We also need a law to penalise professionals who "aid or abet" fraudulent damages claims, on the same lines as the one that nails professionals who "aid or abet" fraudulent tax returns.

Banning no foal no fee wouldn't work. It would be the easiest thing in the world to issue a fee invoice to someone while telling them that you have no intention of collecting it from them, and then later writing it off as a bad debt.


----------



## DirectDevil (25 Jul 2018)

Brendan Burgess said:


> Hi Devil
> 
> Thanks for that comprehensive explanation.
> 
> ...



The trial judge can seek to have the matter referred to the DPP. Ultimately, after investigation by the Gardai, it is the DPP who will decide what to do with the matter.

A judge hearing the civil action making a finding of perjury would be problematical. The proceedings are a civil case with it's attendant rules of evidence, procedures, standard of proof and so on. To make a finding of perjury you would probably need a separate criminal trial with it's relevant rules and protections for the accused.

Even if a judge was given the authority to make a finding of perjury the "accused" would probably be entitled to ask the judge to recuse himself on grounds of  objective bias and demand a trial in front of another judge as well as a jury. You can't win


----------



## DirectDevil (25 Jul 2018)

noproblem said:


> An awful lot of people today say they have no religion, no God, no belief, etc and i'd imagine that putting their hand on a bible and swearing to tell the truth is a laugh to them. Can they not simply say the exercise means nothing to them or similar? Like everything else in life nowadays is it even proper to use religion as a type of criteria in a court of law anymore?



You're probably right there.

If you are a practising atheist you can opt to make an affirmation instead of the traditional oath sworn on a bible. Either way, whether you believe or not, what is relevant is that the witness is giving a formal legal undertaking to the court to tell the truth, the whole truth and nothing but the truth. That is equally binding whether the witness is being examined, cross-examined or even questioned by the judge.

My inner cynic has real trouble with the middle bit - the whole truth - as skilled sophists can be very effective liars by virtue of what they omit or forget to say.


----------



## elcato (25 Jul 2018)

In all fairness, everyone who is convicted and pleaded not guilty would need to be done for perjury if they take the stand.


----------



## T McGibney (25 Jul 2018)

elcato said:


> In all fairness, everyone who is convicted and pleaded not guilty would need to be done for perjury if they take the stand.


That's not how it works. There is a massive difference.


----------



## DirectDevil (26 Jul 2018)

elcato said:


> In all fairness, everyone who is convicted and pleaded not guilty would need to be done for perjury if they take the stand.



No.

There is a difference between perjury and evidence that is not accepted or believed.

Perjury is the act of deliberately uttering false evidence.
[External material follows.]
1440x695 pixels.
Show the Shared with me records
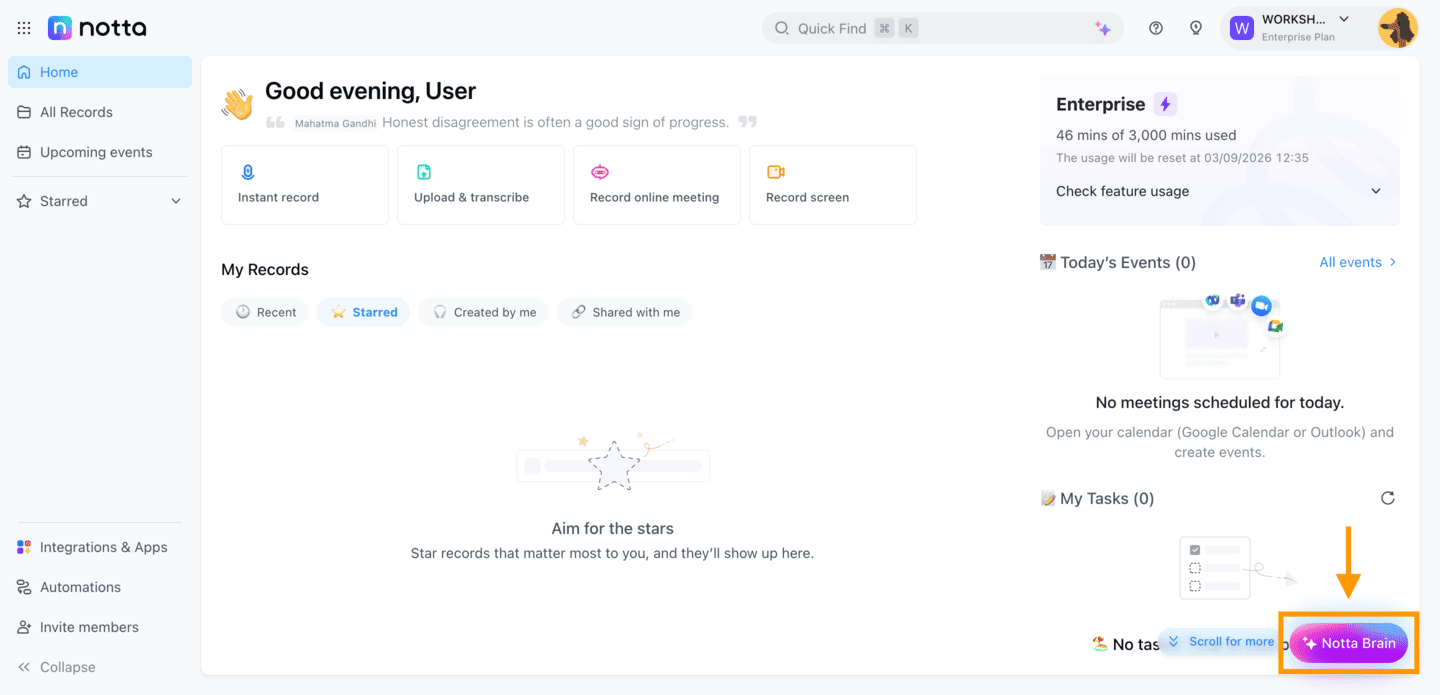coord(625,312)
Evidence that is not accepted or believed may have been given in absolute good faith even though it may be shown to be wrong when judged against the full weight of all of the evidence.


----------



## elcato (26 Jul 2018)

DirectDevil said:


> There is a difference between perjury and evidence that is not accepted or believed.
> 
> Perjury is the act of deliberately uttering false evidence.
> 
> Evidence that is not accepted or believed may have been given in absolute good faith even though it may be shown to be wrong when judged against the full weight of all of the evidence.



In some cases maybe. Go down the courts and listen to the defense being given by people which are blatant lies. They are under oath, therefor they are perjuring themselves.


----------



## T McGibney (26 Jul 2018)

elcato said:


> In some cases maybe. Go down the courts and listen to the defense being given by people which are blatant lies. They are under oath, therefor they are perjuring themselves.
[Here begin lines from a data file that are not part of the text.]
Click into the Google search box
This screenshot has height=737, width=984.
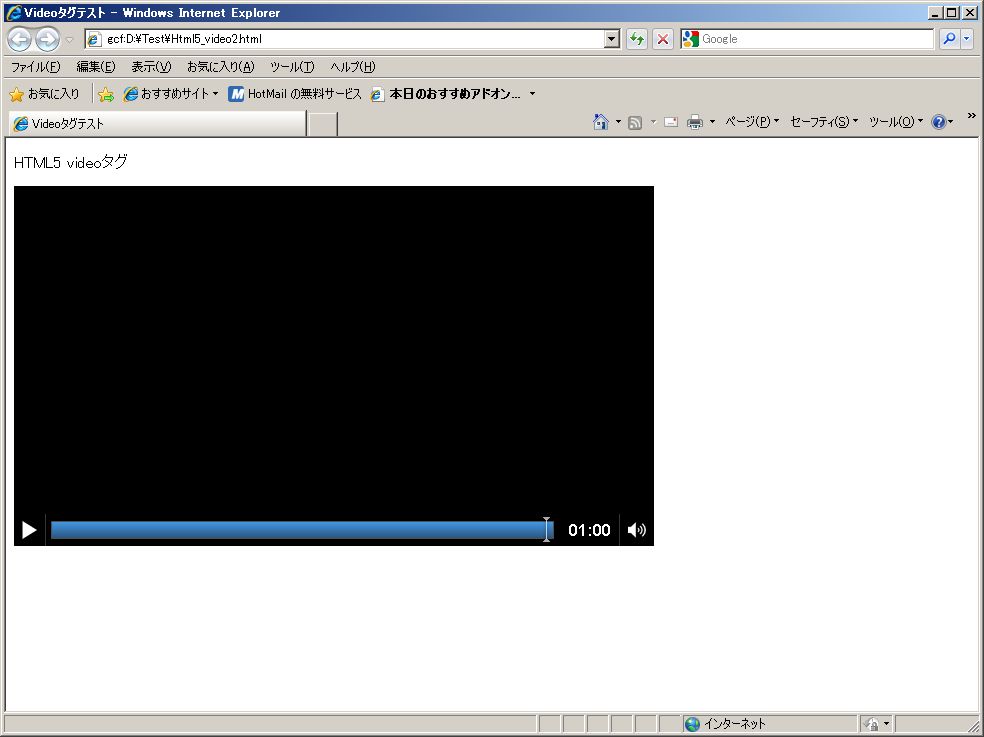(x=815, y=39)
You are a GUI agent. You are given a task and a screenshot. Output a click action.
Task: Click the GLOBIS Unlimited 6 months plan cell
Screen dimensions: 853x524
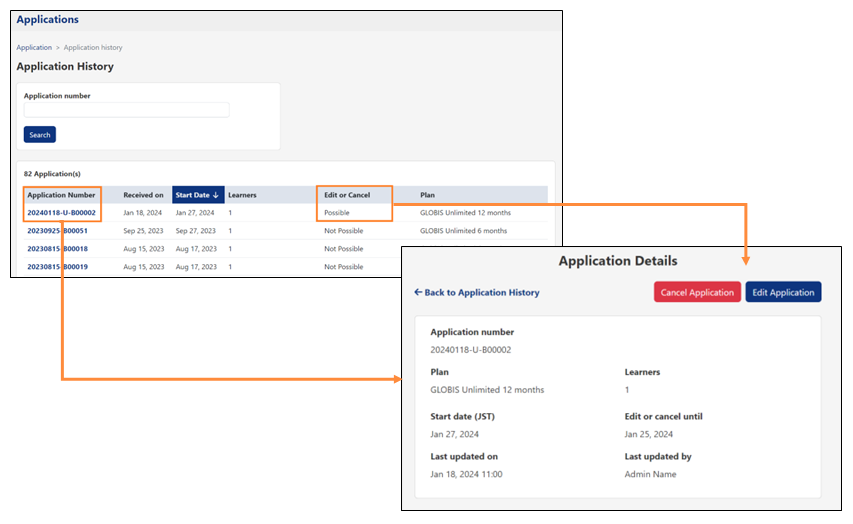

Doesn't that in itself suggest we need to tighten up our perjury laws as other jurisdictions have successfully done?


----------



## Bronte (31 Jul 2018)

Another case thrown out. 

https://www.independent.ie/irish-ne...alling-360k-thrown-out-by-judge-37167224.html

Two brothers. Seem very prone to more than one accident. Of an exceedingly similar type. Just roles reversed.


----------



## RedOnion (23 Oct 2018)

Some moves to make perjury a statutory offence.
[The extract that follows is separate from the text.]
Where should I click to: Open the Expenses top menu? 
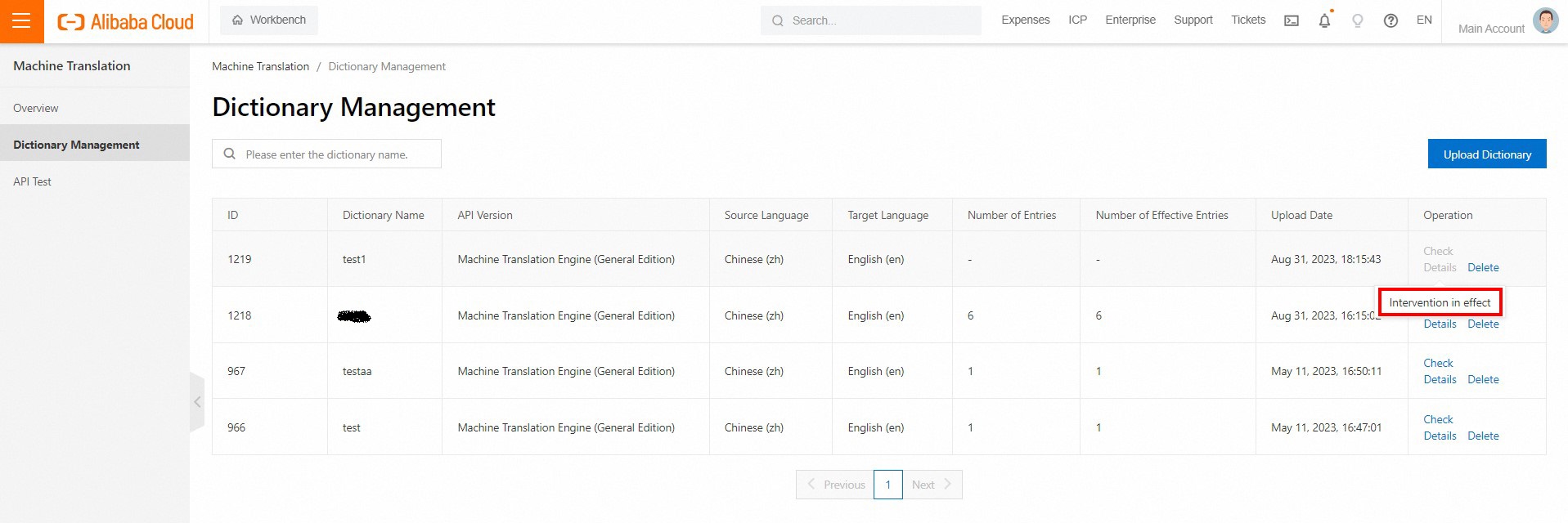[x=1025, y=20]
"a private members' bill, which would make perjury a statutory offence, was recently introduced in the Oireachtas."


----------



## noproblem (23 Oct 2018)

The Perjury Act of 1911 was never enacted in Ireland so did not form part of the transfers to our legal system in 1922. There is a Perjury Act of 1975 but it only applies to cases in front of the European Court of Justice.


----------